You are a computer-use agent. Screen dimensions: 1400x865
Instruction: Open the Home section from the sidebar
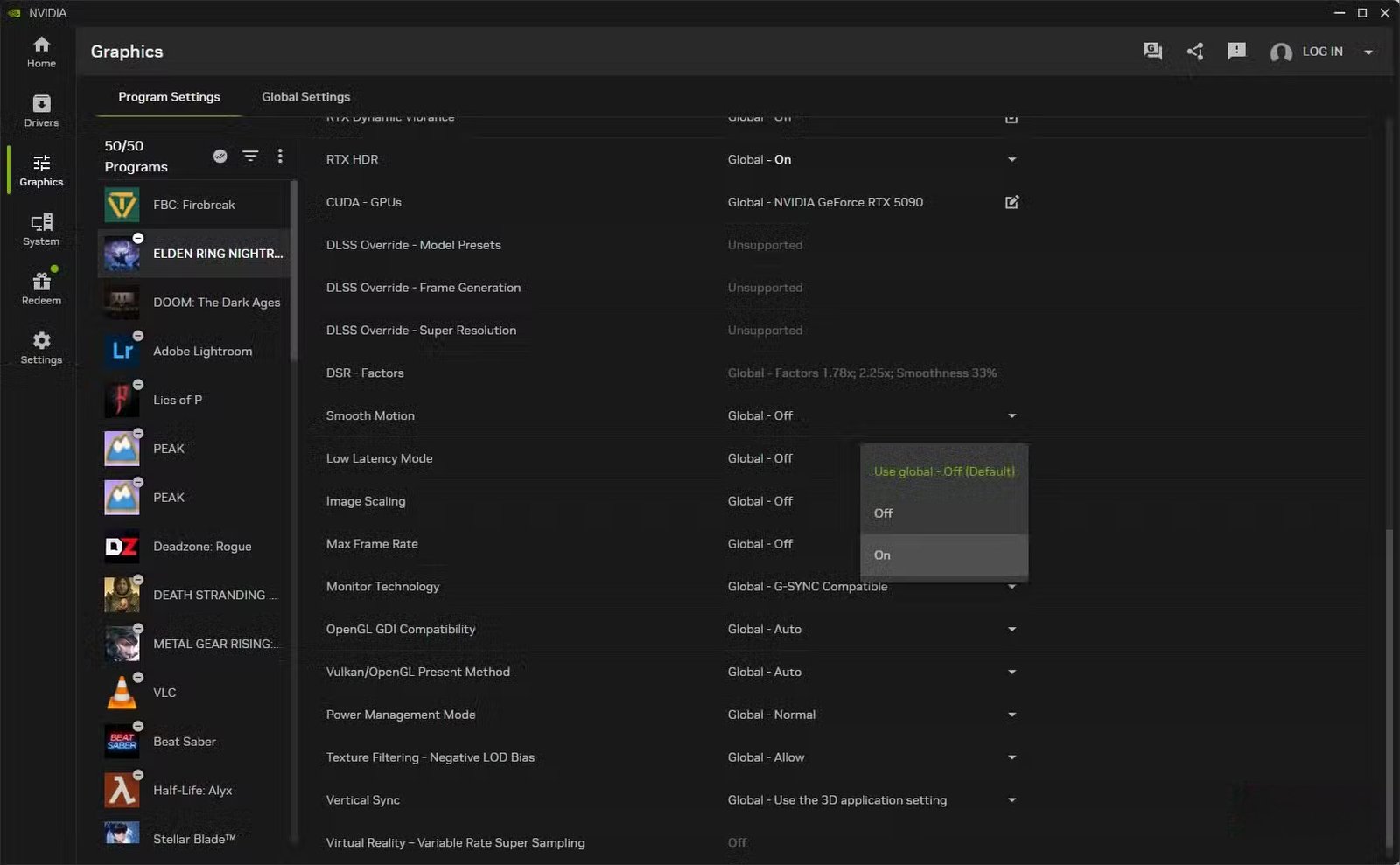pos(40,51)
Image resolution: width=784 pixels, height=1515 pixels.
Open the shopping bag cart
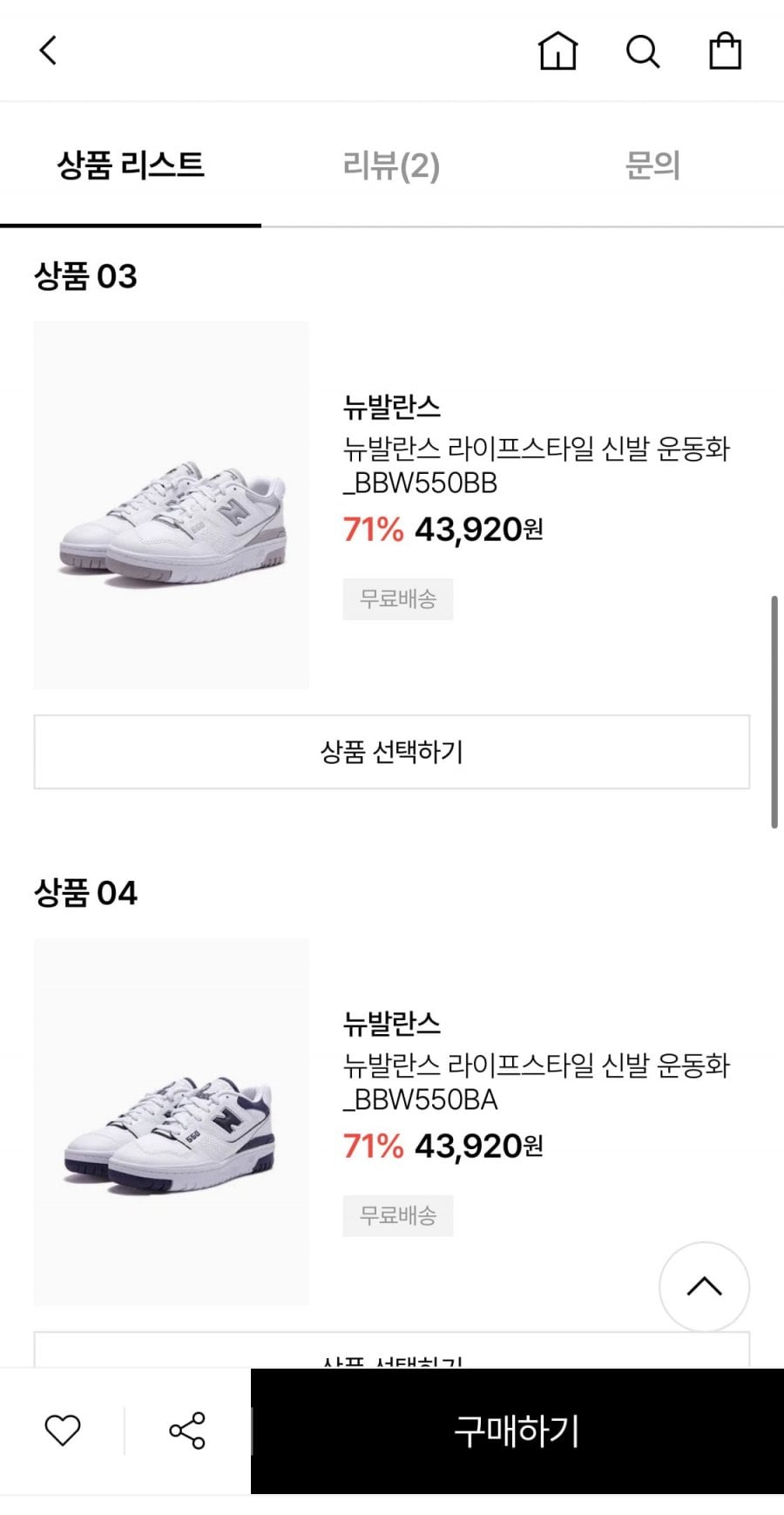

════════════════

## Exercise description
Render the records above as a numbered list, one line per item, skipping blank lines and leaving out the pictures.

## Task response
1. You are a computer-use agent. Screen dimensions: 1400x865
2. Instruction: Open the Home section from the sidebar
3. pos(40,51)
4. Image resolution: width=784 pixels, height=1515 pixels.
5. Open the shopping bag cart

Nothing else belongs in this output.